Reproduce the lines from the one containing "You are a computer-use agent. The height" up to and including the one containing "Action: tap(308, 68)", word for word, and output nothing else.

[begin SOURCE DATA]

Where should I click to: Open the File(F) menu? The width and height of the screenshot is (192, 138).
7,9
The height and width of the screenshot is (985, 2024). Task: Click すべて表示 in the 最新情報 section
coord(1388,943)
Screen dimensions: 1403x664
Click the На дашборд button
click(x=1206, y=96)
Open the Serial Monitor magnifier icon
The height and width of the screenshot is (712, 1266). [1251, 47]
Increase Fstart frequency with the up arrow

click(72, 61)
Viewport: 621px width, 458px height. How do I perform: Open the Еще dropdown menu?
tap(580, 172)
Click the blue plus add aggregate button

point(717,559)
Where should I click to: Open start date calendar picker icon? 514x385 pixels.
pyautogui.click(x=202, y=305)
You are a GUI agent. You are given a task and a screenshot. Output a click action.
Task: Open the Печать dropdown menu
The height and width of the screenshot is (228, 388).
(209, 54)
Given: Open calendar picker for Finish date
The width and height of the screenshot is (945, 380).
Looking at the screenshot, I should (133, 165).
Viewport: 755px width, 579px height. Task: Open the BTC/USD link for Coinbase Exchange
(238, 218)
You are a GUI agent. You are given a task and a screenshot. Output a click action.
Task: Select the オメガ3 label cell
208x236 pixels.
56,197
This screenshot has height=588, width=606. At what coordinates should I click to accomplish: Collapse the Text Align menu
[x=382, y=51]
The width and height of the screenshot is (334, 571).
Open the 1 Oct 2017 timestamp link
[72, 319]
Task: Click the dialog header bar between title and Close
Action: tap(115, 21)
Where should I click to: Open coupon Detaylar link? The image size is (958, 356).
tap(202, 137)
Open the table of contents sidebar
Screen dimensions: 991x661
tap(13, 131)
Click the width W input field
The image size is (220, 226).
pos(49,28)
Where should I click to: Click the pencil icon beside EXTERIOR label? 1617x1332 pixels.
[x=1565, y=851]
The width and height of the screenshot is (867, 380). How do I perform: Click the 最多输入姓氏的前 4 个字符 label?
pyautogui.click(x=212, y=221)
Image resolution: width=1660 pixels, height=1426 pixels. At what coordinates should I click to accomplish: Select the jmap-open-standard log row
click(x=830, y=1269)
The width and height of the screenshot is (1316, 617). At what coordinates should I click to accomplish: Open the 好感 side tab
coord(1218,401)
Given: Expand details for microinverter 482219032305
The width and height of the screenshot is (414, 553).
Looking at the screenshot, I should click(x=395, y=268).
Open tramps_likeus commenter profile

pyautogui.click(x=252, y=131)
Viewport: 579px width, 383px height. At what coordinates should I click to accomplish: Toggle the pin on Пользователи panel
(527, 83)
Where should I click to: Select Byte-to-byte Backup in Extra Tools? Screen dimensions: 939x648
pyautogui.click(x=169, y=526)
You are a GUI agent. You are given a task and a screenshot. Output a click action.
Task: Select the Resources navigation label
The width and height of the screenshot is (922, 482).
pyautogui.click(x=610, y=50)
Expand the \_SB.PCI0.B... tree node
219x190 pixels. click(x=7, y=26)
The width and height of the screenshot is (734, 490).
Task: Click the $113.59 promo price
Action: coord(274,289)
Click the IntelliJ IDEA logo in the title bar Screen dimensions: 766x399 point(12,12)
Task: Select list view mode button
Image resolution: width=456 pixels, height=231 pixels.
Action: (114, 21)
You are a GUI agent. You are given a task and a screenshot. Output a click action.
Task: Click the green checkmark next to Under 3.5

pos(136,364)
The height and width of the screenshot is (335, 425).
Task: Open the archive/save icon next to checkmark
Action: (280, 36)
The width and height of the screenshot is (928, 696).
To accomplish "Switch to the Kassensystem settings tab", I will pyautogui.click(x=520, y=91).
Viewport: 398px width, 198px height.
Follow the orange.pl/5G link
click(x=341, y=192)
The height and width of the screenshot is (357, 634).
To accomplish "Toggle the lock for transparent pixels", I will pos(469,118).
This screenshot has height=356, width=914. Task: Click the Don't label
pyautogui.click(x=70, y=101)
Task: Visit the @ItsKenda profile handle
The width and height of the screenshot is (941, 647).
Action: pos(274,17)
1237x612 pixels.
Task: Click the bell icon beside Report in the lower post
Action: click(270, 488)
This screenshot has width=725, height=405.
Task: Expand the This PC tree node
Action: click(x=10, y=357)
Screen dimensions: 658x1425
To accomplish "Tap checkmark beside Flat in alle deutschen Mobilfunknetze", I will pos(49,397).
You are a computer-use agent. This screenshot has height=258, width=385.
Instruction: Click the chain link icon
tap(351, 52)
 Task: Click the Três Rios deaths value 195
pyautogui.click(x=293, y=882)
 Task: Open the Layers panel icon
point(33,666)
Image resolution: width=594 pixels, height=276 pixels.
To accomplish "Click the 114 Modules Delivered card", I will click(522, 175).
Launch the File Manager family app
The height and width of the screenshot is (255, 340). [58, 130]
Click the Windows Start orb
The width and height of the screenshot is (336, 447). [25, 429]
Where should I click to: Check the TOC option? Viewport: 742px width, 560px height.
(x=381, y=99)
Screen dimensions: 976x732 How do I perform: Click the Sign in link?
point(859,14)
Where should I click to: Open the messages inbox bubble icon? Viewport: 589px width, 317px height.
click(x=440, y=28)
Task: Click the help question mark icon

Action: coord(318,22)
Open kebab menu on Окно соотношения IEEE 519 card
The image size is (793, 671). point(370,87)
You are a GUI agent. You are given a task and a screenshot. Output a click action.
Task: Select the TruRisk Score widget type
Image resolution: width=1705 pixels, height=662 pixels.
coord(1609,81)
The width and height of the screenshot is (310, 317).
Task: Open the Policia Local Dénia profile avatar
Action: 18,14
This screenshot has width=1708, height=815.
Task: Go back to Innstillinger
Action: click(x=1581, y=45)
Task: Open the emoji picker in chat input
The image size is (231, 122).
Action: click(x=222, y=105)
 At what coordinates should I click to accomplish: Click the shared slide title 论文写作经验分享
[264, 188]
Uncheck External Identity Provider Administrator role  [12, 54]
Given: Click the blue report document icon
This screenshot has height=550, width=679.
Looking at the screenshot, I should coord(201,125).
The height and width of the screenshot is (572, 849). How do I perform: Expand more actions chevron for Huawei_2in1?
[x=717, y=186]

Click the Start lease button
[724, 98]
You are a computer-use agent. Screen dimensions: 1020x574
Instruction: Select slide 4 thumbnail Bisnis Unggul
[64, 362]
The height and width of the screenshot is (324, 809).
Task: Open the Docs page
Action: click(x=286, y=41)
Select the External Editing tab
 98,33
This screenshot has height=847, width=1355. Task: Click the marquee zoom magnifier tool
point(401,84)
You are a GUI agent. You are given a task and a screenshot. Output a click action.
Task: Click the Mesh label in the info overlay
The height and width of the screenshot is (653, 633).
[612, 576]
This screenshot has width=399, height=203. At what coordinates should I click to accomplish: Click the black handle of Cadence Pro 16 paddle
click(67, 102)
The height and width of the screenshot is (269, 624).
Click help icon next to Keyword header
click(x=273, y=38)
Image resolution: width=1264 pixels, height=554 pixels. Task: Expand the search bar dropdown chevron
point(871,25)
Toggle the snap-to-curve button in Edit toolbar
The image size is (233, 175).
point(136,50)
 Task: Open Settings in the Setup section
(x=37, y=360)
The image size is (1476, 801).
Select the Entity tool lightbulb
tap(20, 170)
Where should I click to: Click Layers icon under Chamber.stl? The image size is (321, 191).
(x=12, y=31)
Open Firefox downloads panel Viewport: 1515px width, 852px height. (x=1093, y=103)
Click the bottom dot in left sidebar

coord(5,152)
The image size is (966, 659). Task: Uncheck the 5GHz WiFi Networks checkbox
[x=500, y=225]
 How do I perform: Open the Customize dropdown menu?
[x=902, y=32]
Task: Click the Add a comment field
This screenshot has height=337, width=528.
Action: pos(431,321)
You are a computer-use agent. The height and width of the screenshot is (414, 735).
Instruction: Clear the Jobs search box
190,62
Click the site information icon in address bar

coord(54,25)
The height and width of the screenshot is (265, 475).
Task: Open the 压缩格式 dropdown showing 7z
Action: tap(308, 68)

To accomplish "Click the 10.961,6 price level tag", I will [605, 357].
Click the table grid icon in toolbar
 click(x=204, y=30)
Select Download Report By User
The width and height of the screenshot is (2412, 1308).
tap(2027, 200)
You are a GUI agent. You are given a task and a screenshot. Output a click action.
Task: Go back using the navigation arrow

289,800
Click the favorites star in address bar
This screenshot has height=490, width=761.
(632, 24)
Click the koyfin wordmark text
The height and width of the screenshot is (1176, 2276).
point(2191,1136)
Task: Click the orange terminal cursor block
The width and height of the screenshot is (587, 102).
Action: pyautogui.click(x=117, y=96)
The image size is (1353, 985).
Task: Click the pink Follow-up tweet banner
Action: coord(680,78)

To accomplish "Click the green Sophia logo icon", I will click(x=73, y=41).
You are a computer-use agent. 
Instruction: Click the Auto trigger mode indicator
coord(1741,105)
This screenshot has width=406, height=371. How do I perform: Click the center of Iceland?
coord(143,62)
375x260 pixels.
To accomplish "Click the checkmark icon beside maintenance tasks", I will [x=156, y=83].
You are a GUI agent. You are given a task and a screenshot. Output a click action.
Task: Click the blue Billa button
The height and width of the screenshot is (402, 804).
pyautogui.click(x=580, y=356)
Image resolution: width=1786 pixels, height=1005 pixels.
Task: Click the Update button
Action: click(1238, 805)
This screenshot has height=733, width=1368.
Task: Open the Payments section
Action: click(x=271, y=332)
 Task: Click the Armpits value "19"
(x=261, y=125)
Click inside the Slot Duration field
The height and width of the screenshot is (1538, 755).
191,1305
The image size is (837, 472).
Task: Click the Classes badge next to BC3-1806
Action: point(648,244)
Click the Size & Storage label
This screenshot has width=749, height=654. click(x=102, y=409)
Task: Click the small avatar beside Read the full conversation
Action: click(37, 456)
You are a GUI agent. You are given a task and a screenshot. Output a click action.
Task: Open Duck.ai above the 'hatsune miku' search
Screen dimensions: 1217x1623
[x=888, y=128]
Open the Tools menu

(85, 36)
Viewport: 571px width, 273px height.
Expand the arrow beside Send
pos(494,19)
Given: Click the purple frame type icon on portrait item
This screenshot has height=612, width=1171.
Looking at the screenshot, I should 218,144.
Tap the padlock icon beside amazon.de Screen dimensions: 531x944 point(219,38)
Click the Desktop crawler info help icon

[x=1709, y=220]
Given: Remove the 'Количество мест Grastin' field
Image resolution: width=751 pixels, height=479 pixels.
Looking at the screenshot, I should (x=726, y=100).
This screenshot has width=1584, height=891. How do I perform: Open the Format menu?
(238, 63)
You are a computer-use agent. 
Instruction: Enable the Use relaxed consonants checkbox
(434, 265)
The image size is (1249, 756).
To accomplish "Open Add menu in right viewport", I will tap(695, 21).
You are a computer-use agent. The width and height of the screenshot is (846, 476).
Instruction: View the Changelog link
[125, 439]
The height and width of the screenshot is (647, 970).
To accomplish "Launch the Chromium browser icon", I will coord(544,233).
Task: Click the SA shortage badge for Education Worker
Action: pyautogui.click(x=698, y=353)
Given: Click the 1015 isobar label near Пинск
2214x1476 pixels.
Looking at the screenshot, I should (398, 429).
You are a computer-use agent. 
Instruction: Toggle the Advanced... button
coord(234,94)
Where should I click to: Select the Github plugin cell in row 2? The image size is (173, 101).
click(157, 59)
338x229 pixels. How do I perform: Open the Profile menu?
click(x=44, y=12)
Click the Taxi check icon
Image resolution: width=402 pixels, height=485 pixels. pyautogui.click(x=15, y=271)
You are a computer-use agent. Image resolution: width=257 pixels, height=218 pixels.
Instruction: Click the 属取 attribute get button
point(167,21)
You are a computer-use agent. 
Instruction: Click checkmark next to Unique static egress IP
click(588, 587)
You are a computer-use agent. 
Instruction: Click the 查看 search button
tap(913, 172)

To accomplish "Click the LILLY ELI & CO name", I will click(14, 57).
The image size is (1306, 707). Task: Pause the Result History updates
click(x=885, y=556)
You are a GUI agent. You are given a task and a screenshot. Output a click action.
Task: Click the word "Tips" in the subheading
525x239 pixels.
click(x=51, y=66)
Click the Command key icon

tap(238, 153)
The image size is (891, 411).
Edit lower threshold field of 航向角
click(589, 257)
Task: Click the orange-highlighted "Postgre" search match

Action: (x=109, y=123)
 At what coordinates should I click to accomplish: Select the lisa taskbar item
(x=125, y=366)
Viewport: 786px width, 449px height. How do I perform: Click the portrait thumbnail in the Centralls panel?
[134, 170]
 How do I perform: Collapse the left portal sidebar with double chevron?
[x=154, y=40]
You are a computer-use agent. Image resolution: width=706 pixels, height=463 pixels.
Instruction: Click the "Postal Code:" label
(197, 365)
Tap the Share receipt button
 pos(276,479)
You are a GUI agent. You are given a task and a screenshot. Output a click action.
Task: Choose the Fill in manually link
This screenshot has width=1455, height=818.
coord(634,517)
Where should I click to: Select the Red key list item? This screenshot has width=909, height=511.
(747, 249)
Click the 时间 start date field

[end SOURCE DATA]

** SOLUTION TO THIS EXERCISE **
You are a computer-use agent. The height and width of the screenshot is (414, 735).
Instruction: Clear the Jobs search box
190,62
Click the site information icon in address bar

coord(54,25)
The height and width of the screenshot is (265, 475).
Task: Open the 压缩格式 dropdown showing 7z
Action: tap(308, 68)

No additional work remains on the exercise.